A Carteira de Identificação da Pessoa com Transtorno do Espectro Autista (CIPTEA) será encarada como comprovação de pessoa com TEA em todo o território do estado
Vitor Cesar estagiário
A Assembleia Legislativa do Rio de Janeiro (Alerj), por meio de aprovação do governador em exercício Ricardo Couto, garantiu o reconhecimento da Carteira de Identificação da Pessoa com Transtorno do Espectro Autista (CIPTEA) como documento de identidade válido para as pessoas com Transtorno do Espectro Autista (TEA). A Lei 11.177/26 é de autoria do deputado Samuel Malafaia (PL).
A nova norma altera a Lei 8.879/20, que instituiu a emissão gratuita da CIPTEA pelo Governo do Estado. Com a mudança, o documento passa a valer em todo o território fluminense. O objetivo é assegurar atenção integral, pronto atendimento e prioridade no acesso a serviços públicos e privados, especialmente nas áreas de saúde, educação e assistência social. Além disso, a CIPTEA garante o atendimento prioritário e acesso imediato a serviços públicos e privados, incluindo estabelecimentos abertos ao público.

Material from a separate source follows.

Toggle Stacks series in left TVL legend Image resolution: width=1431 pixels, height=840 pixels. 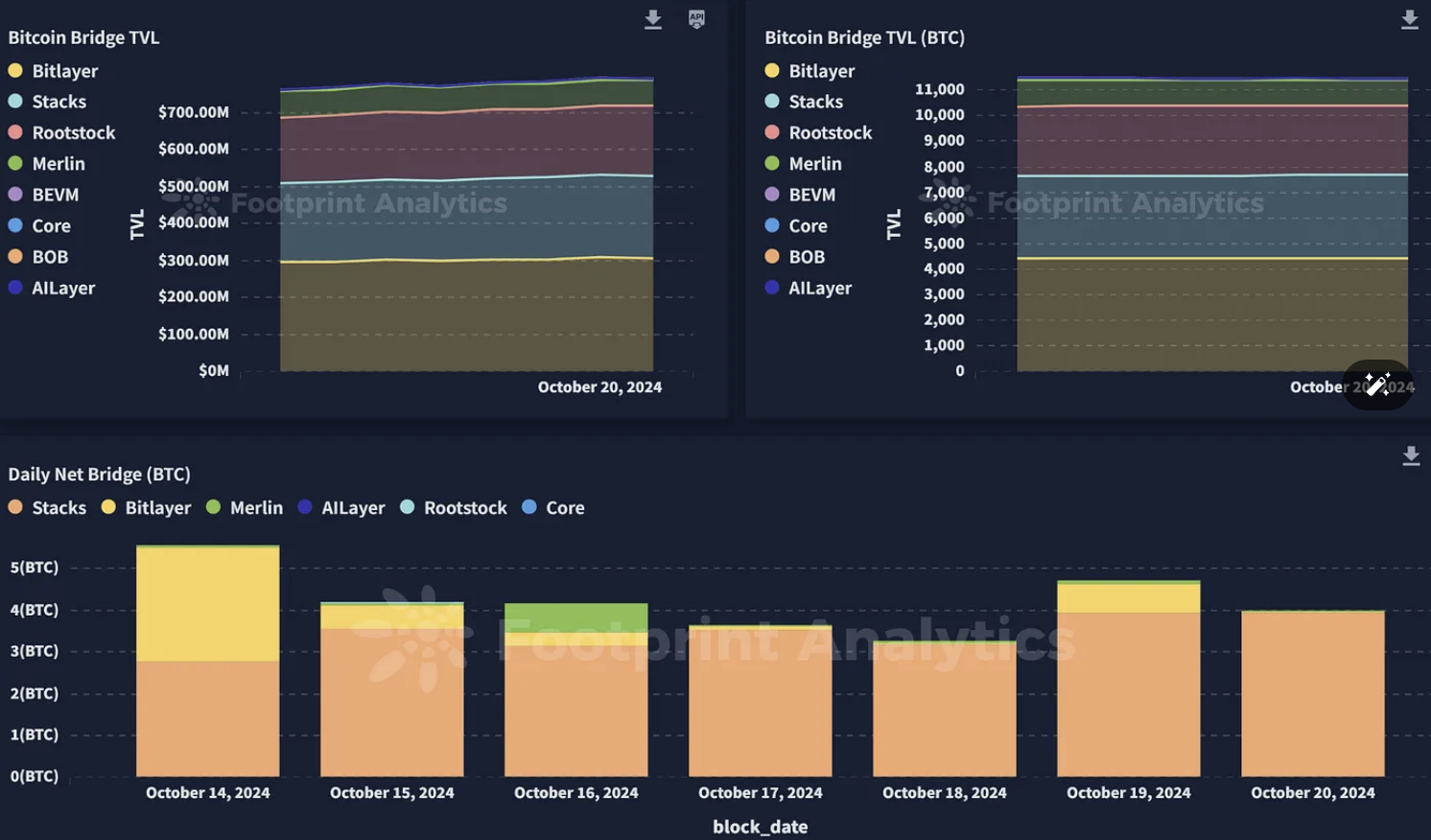tap(47, 102)
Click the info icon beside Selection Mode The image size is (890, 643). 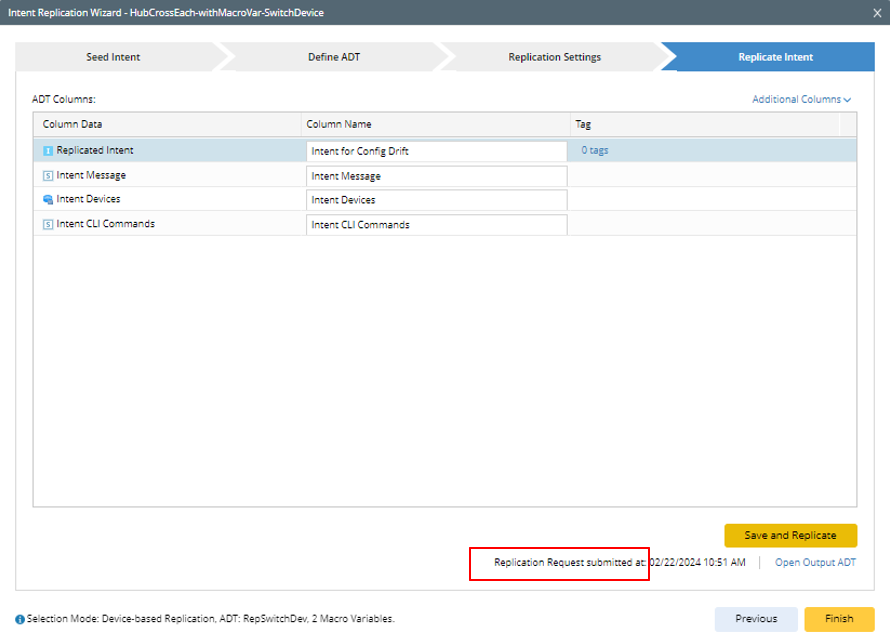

A lei também assegura que os órgãos responsáveis pela emissão da CIPTEA ficam proibidos de exigir, como única forma de comprovação do transtorno, a apresentação da Carteira de Identidade com o Código Internacional de Doenças (CID).
Dados
Segundo o Censo do IBGE de 2022, cerca de 1,2% da população Petropolitana possui diagnóstico de TEA, correspondendo a cerca de 3,3 mil indivíduos. No Brasil, identificou-se aproximadamente 2,4 milhões de pessoas diagnosticadas com Transtorno do Espectro Autista (TEA) no Brasil, significando cerca de 1,2% da população. A maioria dos diagnósticos está em homens (1,4 milhão) e crianças de 5 a 9 anos. Dados do Centers for Disease Control and Prevention sinalizam que, em 2025, 1 em cada 31 crianças no Mundo está dentro do espectro autista.